Five years ago, more than 5,000 students took the German language test within their school-leaving exam, while their number did not cross 2,000 this year.

In contrast, the number of the students choosing English has further increased, by 3 percent year-on-year, HN writes.

The German and Austrian firms, of which over 6,000 operate in the Czech Republic, are very interested in having German-speaking personnel, even though English is a language widely used in business, the daily writes.

“The knowledge of foreign languages is the top criterion for the choice of employees [by companies]…, also now that there is a shortage of workforce. It is surprising how little Czech secondary school students use the chance they have in this respect,” Bernard Bauer, a member of the Czech-German Chamber of Industry and Commerce board of directors, is quoted as saying.

Germany is the Czech Republic’s most important trade partner, with bilateral trade turnover reaching the record 2.35 billion crowns last year.

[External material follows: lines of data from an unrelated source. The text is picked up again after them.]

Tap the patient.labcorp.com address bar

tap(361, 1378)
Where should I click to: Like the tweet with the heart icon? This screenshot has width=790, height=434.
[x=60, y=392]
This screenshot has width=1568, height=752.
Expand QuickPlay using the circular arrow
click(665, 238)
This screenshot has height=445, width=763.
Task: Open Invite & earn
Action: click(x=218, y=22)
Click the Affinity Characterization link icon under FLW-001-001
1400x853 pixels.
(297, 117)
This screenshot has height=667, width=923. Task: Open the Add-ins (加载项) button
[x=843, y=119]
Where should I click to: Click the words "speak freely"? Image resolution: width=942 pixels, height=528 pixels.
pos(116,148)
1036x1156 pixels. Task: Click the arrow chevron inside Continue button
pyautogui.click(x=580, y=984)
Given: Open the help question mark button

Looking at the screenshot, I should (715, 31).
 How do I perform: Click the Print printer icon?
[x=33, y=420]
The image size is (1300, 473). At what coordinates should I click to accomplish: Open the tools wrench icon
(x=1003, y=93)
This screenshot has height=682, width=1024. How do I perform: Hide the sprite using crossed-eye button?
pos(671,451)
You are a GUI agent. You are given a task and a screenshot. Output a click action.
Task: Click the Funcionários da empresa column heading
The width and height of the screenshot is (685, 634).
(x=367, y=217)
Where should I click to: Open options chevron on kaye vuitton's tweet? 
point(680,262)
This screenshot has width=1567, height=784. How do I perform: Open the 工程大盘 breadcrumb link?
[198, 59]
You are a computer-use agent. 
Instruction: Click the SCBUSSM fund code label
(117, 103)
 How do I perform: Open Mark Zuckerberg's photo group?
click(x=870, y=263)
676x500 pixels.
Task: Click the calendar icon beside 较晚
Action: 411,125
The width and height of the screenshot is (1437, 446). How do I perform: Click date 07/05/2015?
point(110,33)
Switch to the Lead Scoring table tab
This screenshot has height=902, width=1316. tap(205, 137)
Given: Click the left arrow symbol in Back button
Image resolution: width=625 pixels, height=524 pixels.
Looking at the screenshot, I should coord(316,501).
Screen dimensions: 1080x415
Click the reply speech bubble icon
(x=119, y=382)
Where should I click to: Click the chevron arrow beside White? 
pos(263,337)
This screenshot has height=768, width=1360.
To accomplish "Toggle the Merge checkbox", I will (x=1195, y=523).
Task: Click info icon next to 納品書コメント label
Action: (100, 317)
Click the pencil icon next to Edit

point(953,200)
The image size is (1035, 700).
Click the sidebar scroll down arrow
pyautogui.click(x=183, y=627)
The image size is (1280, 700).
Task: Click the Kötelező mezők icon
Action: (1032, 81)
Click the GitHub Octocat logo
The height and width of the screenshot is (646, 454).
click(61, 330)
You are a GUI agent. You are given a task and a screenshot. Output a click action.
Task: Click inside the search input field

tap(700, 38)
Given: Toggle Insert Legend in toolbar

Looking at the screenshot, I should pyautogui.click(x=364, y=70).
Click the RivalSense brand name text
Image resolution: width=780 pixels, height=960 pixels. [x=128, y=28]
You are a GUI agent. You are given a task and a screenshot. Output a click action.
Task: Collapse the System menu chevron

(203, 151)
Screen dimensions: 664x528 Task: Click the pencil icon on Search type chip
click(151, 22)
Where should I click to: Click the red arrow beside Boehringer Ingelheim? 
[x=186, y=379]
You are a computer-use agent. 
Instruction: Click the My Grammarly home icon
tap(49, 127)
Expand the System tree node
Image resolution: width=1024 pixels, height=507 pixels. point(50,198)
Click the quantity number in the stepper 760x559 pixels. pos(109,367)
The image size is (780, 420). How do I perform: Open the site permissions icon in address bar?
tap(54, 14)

The knowledge of the trade partner’s language raises the latter’s confidence and opens the door to career advancement, Bauer said.

The lacking language proficiency weakens not only the employee’s career prospects but also the Czech Republic’s competitiveness, HN writes.

“German companies, which are mainly seated in the border zones of west and north Bohemia, say they would welcome it if they could use German while operating in our country. Nevertheless, the current school leavers outweigh this shortage with their quite decent English proficiency,” Eva Velickova, spokeswoman for the Czech Industry Confederation, told the paper.

A second foreign language, most often German, was introduced as a compulsory subject at Czech elementary schools in 2013, but the problem is a shortage of German-language teachers at secondary schools, many of which do not offer German lessons therefore, HN writes.

According to some observers, students prefer learning French and Spanish as they are aware that in Germany, they can use English in communication more easily, the daily writes.

Bronislava Chudobova, from the Skrivanek foreign language agency, said people’s interest in German courses is minimal now, but it is not further declining.

The courses designated for the public have seen a 20-percent decline in attendance in recent years. On the other hand, the demand for courses tailored for particular companies has increased by 57 percent, Chudobova said, adding that mainly companies in the automotive, engineering and chemical industries show interest in them.